We should get to a point where the API is entirely clear (we can even have a
couple alternatives, like Vertex/MutableVertex, but not ill-defined as they are
right now), and all implementations respect it. We should also get rid of those
that aren't justified and keep only a few reasonable alternatives.
At that point, we can actually decouple algorithm implementation from low-level
storage details: the user will just extend Vertex (or, say, MutableVertex) and
define compute(). The underlying storage model can be customized by passing an
option, as opposed to changing your vertex just to extend a different class.
This will make a user codebase a lot cleaner.
> Edge should be an interface
> ---------------------------
>
> Key: GIRAPH-494
> URL: https://issues.apache.org/jira/browse/GIRAPH-494
> Project: Giraph
> Issue Type: Bug
> Reporter: Nitay Joffe
> Assignee: Nitay Joffe
> Attachments: GIRAPH-494.patch
>
>
> In terms of architecture and for flexibility I think our Edge class should be
> an interface instead of a real class. In this diff I change it to an
> interface and add a sub interface called MutableEdge. The existing Edge class
> is now called DefaultEdge. Note that only one class in our codebase actually
> needs a MutableEdge - RepresentativeVertex. Everything else works perfectly
> fine using the immutable Edge interface.

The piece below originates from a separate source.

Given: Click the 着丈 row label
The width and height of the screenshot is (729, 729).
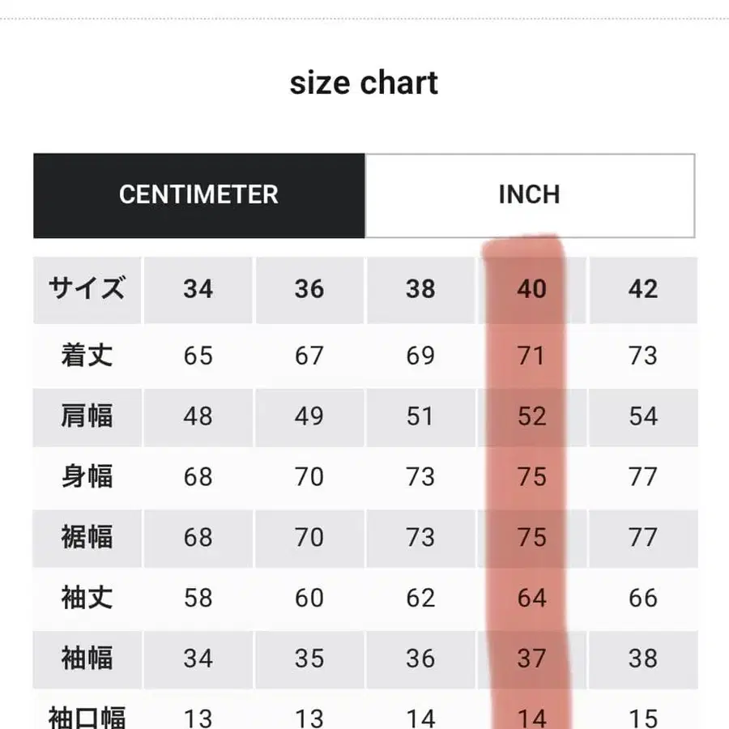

> One nice thing this allowed me to do is to create a EdgeNoValue which we can
> use for algorithms whose edges have no value at all. Currently the same
> functionality is achieved by using NullWritable, however using EdgeNoValue
> means not storing a reference to the single NullWritable instance in every
> single edge. Working on a job that reads 1B+ edges per worker, a pointer per
> edge adds up.
> https://reviews.apache.org/r/9172/
--
This message is automatically generated by JIRA.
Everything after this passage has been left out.